The old lady shook her head.
"And I don't think you need employ quite such hard terms," he said.
"I don't want to speak of it at all," said she; "but if I do I can't say less; nor I won't – no, never!"
"You see it's very odd, those two names," said Sir Jekyl, not minding; "and as you say, the likeness so astonishing – I – I – what do you think of it?"
"Of course it's an accident," said the old lady.
"I'm glad you think so," said he, abruptly.
"Why, what could it be? you don't believe in apparitions?" she replied, with an odd sort of dryness.
"I rather think not," said he; "I meant he left no very near relation, and I fancied those Deverell people might have contrived some trick, or intended some personation, or something, and I thought that you, perhaps, had heard something of their movements."

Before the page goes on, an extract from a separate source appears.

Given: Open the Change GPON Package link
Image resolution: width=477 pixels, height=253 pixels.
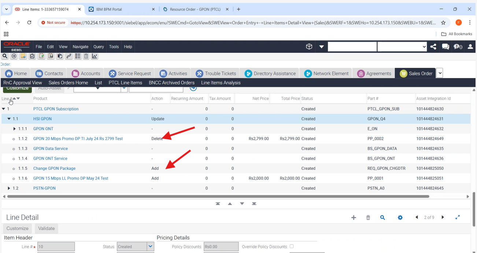Looking at the screenshot, I should [x=54, y=168].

"Nothing – what could they have done, or why should they have sought to make any such impression? I don't understand it. It is very extraordinary. But the likeness in church amazed and shocked me, and made me ill."
"In church, you say?" repeated Sir Jekyl.
"Yes, in church," and she told him in her own way, what I shall tell in mine, as follows: —
Last Sunday she had driven, in her accustomed state, with Beatrix, to Wardlock church. The church was hardly five hundred yards away, and the day bright and dry. But Lady Alice always arrived and departed in the coach, and sat in the Redcliffe seat, in the centre of the gallery. She and Beatrix sat face to face at opposite sides of the pew.
As Lady Alice looked with her cold and steady glance over the congregation in the aisle, during the interval of silence that precedes the commencement of the service, a tall and graceful young man, with an air of semi-foreign fashion, entered the church, accompanied by an elderly gentleman, of whom she took comparatively little note.
The young man and his friend were ushered into a seat confronting the gallery. Lady Alice gazed and gazed transfixed with astonishment and horror. The enamelled miniature on her bosom was like; but there, in that clear, melancholy face, with its large eyes and wavy hair, was a resurrection. In that animated sculpture were delicate tracings and touches of nature's chisel, which the artist had failed to represent, which even memory had neglected to fix, but which all now returned with the startling sense of identity in a moment.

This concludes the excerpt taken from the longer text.